Since gathering data is tedious and there were no appropriate public datasets, some automation tools were created to help with this process.
The training of the model was done using pre-trained weights, which is called transfer learning.
The final trained model takes a single frame of a video as input and outputs bounding-box coordinates which can be used to draw boxes around detections.
The court detection system was built so that we could filter detections made outside the basketball court.
We project a 2D reference court onto the real court using reverse homography.
This allows us to build a mask that zeroes out all pixel values outside the court so that detections made there are differentiated.
Team classification is performed because it greatly simplifies player identification and player tracking, as the number of targets is reduced by half. Additionally, it also allows us to filter out referees.
Since players in the same team wear uniforms of the same colour, we use RGB colour histograms to characterize them. So for every image, a 10-bin colour histogram for each of the three RGB channels is computed, resulting in a 30-bin colour histogram.
So every image is represented by a 30-dimensional feature vector, where each dimension is a positive value. These are then used to train a logistic regression classifier.
For player identification, some experimentation was done to decide on which features to use to characterize the images.
Trained identification models performed best when representing images using a combination of MSER, SIFT, and RGB features.
MSER stands for maximally stable extremal regions, they are regions of an image which stay the same through the use of a wide range of thresholds. The MSER representation of an image is a 300-dimensional binary vector.
SIFT stands for scale-invariant feature transform, and are particular points of an object that are invariant to image scale and rotation. They are also robust to changes in illumination, noise, and minor changes in viewpoint, making them excellent features to extract. The SIFT representation of an image is a 500-dimensional binary vector.

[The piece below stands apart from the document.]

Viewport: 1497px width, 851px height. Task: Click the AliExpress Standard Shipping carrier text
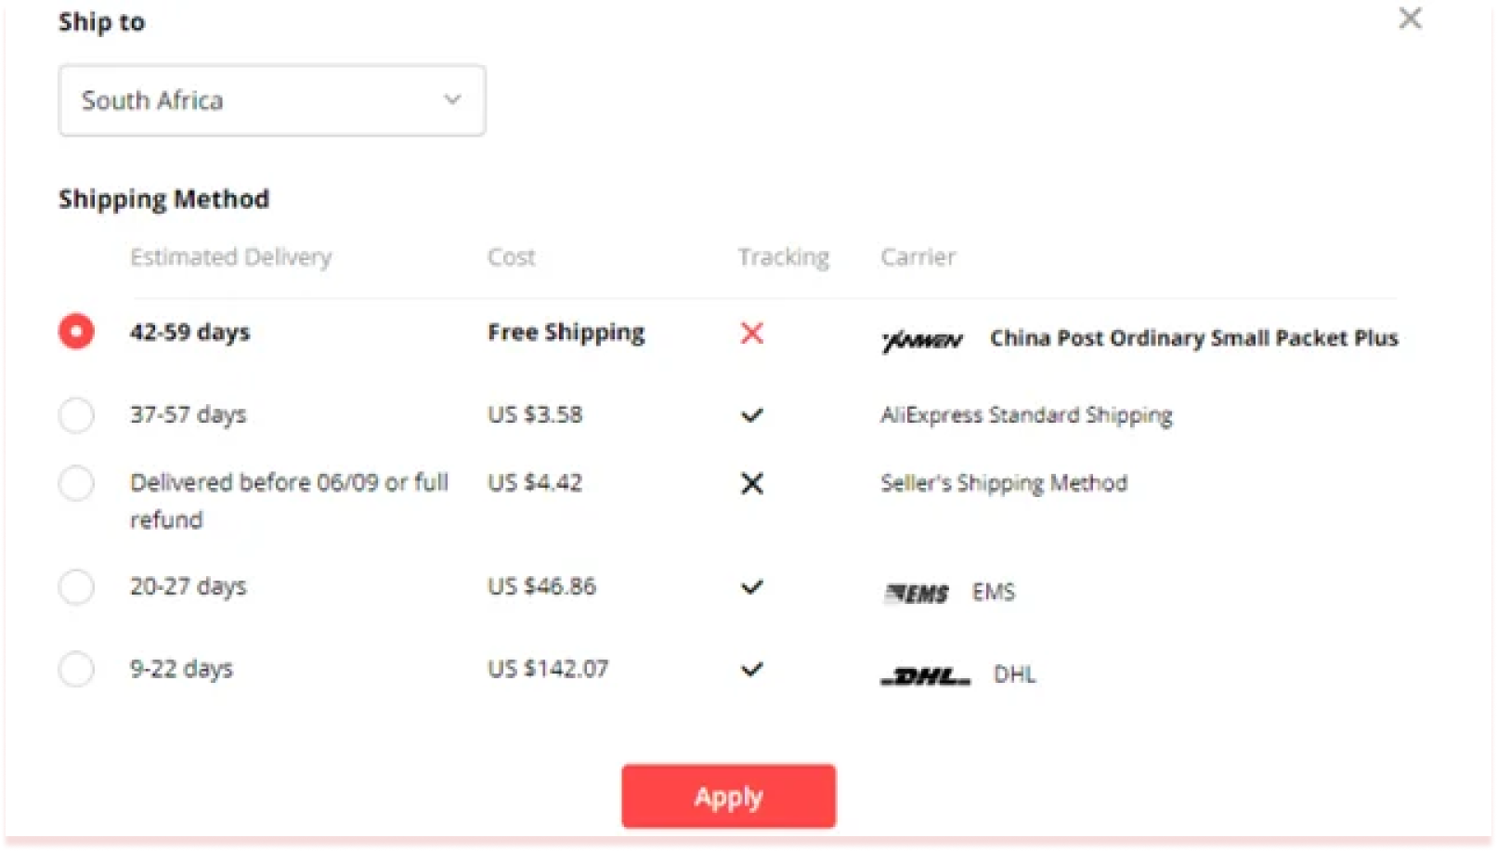pyautogui.click(x=1027, y=415)
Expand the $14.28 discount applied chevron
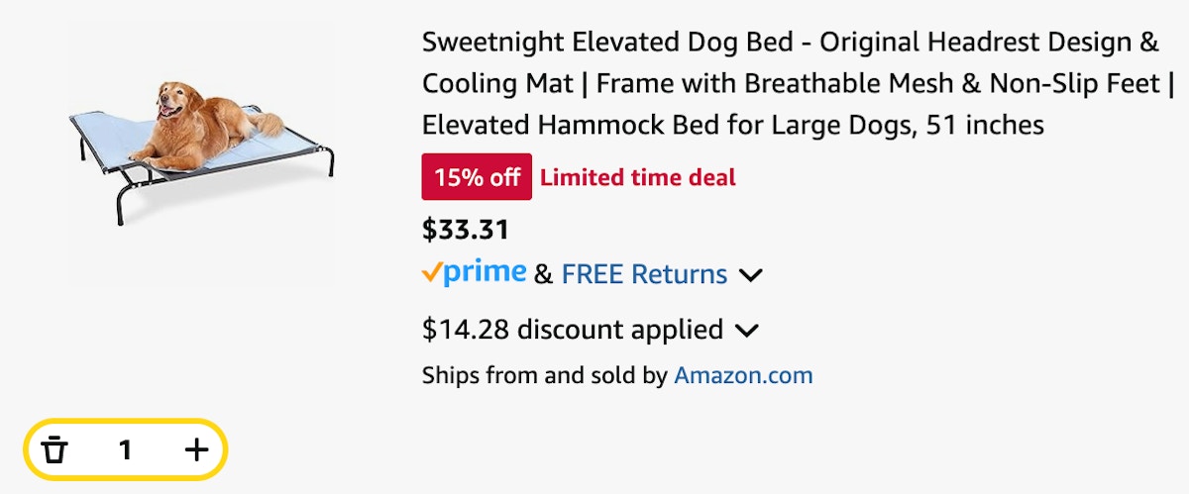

RGB features were represented in the same way as before, with a 30-dimensional vector.
All these vectors are combined to form an 830-dimensional feature vector, where the first 800 dimensions are binary, and the last 30 dimensions contain positive values.
These were used to train two logistic regression classifiers, one for each team.
The classifiers take an image’s feature vector as input and outputs the predicted player identity, which is then used to annotate bounding boxes accordingly.
Player tracking was achieved using DeepSORT, an extension to SORT which is an object-tracking algorithm which uses the method of tracking by detection. This means that objects are detected first and then assigned to tracks.
On top of this, DEEPSORT introduces a distance metric called the appearance feature vector, which computes the appearance of the object.
A convolutional neural network classifier is trained, and the final classification layer is removed.
This leaves us with a dense layer that produces a single feature vector waiting to be classified.
Our custom feature extractor used in our DeepSORT model was trained on a dataset of basketball players.
Our final DeepSORT model outputs bounding-box coordinates along with the ID associated with them which can be used to draw boxes around detections and annotate them appropriately.